You can go from definition of linearity.
If $x$ and $y$ are solutions of differential equation defined by linear operator $H$, then $x+y$ is also solution.
In other words, if $Hx=0$ and $Hy=0$, then it should follow that $H(x+y)=0$
Another property of linear operators is scaling: $H(\alpha x)=\alpha H(x)$
In your case it is easy to see that operator defining equation is non-linear. Let's say that $x$ and $y$ are solutions to the equation.
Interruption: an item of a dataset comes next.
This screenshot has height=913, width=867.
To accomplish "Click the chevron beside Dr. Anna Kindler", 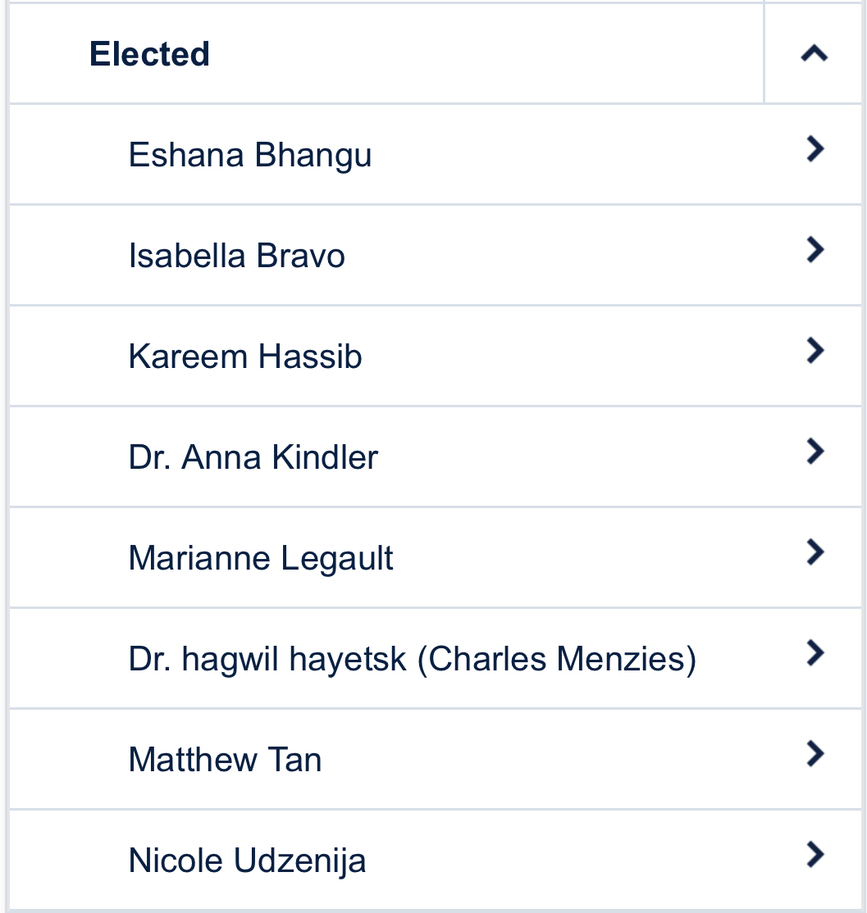I will click(x=815, y=452).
Let's assume that $(x+y)$ is also solution:
${\frac {\mathrm {d} ^{2}(x+y)}{\mathrm {d} t^{2}}}+2\zeta \omega _{0}{\frac {\mathrm {d} (x+y)}{\mathrm {d} t}}+\omega _{0}^{\,2}(x+y)=(-2\zeta \omega _{0}{\frac {\mathrm {d} (x+y)}{\mathrm {d} t}})^2$
If you expand it:
${\frac {\mathrm {d} ^{2}x}{\mathrm {d} t^{2}}}+{\frac {\mathrm {d} ^{2}y}{\mathrm {d} t^{2}}} +
2\zeta \omega _{0}{\frac {\mathrm {d} x}{\mathrm {d} t}}+
2\zeta \omega _{0}{\frac {\mathrm {d} y}{\mathrm {d} t}}+
\omega _{0}^{\,2}x+
\omega _{0}^{\,2}y
=4(\zeta \omega _{0}{\frac {\mathrm {d} x}{\mathrm {d} t}})^2+
4(\zeta \omega _{0}{\frac {\mathrm {d} y}{\mathrm {d} t}})^2+
8(\zeta \omega_{0})^2 {\frac {\mathrm {d} x}{\mathrm {d} t}}{\frac {\mathrm {d} y}{\mathrm {d} t}}$
You will see requirement for $(x+y)$ to be solution:
$8(\zeta \omega_{0})^2 {\frac {\mathrm {d} x}{\mathrm {d} t}}{\frac {\mathrm {d} y}{\mathrm {d} t}}=0$
Which is not automatically follows from $x$ and $y$ being solutions.
Hence, original operator (or original equation) is non-linear.